■ TASK INSTRUCTIONS ■
Can you copy the listing from the line with "You are a GUI" up to and including the line with "pyautogui.click(x=596, y=186)", with every line as it stands?

■ SOURCE DATA ■
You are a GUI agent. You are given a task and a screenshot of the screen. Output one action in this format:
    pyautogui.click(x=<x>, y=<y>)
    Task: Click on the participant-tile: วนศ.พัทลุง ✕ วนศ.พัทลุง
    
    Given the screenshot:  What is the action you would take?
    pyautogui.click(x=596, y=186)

==

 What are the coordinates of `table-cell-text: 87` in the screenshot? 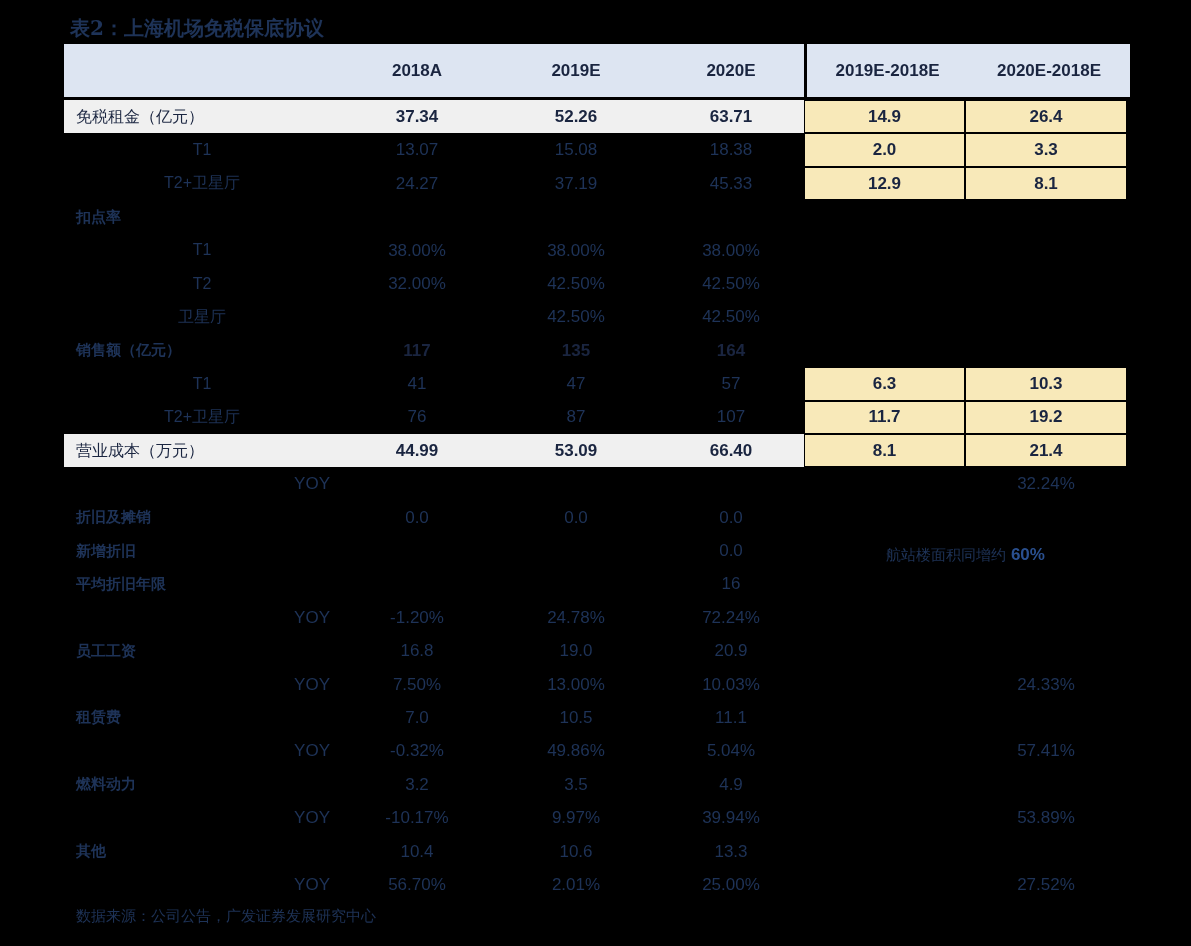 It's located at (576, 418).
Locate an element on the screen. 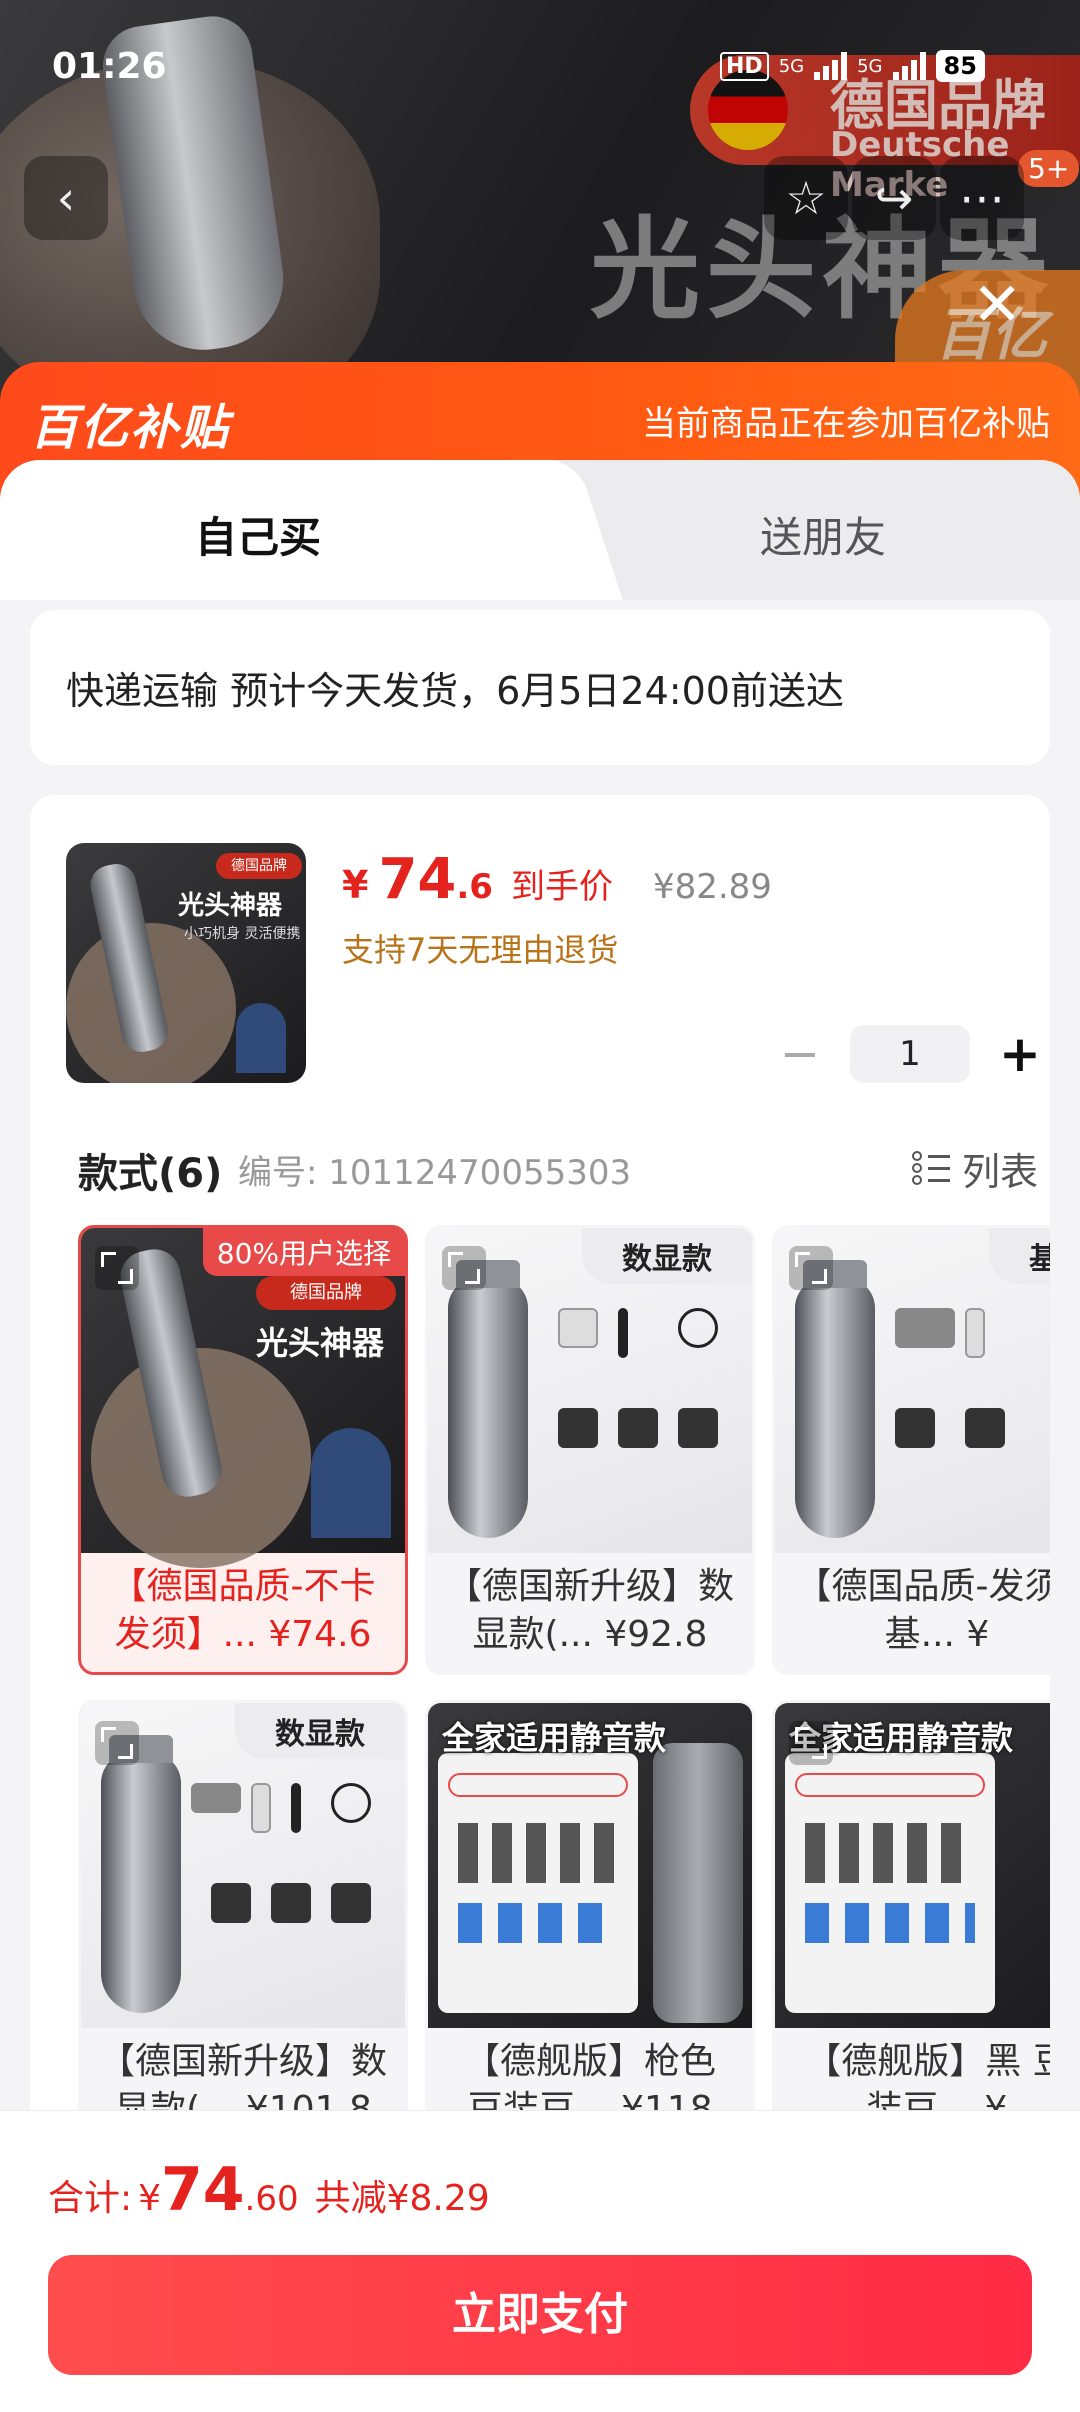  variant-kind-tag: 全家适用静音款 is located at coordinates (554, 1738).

■ RESPONSE AREA ■
You are a GUI agent. You are given a task and a screenshot of the screen. Output one action in this format:
    pyautogui.click(x=<x>, y=<y>)
    Task: Click on the participant-tile: วนศ.พัทลุง ✕ วนศ.พัทลุง
    
    Given the screenshot:  What is the action you would take?
    pyautogui.click(x=596, y=186)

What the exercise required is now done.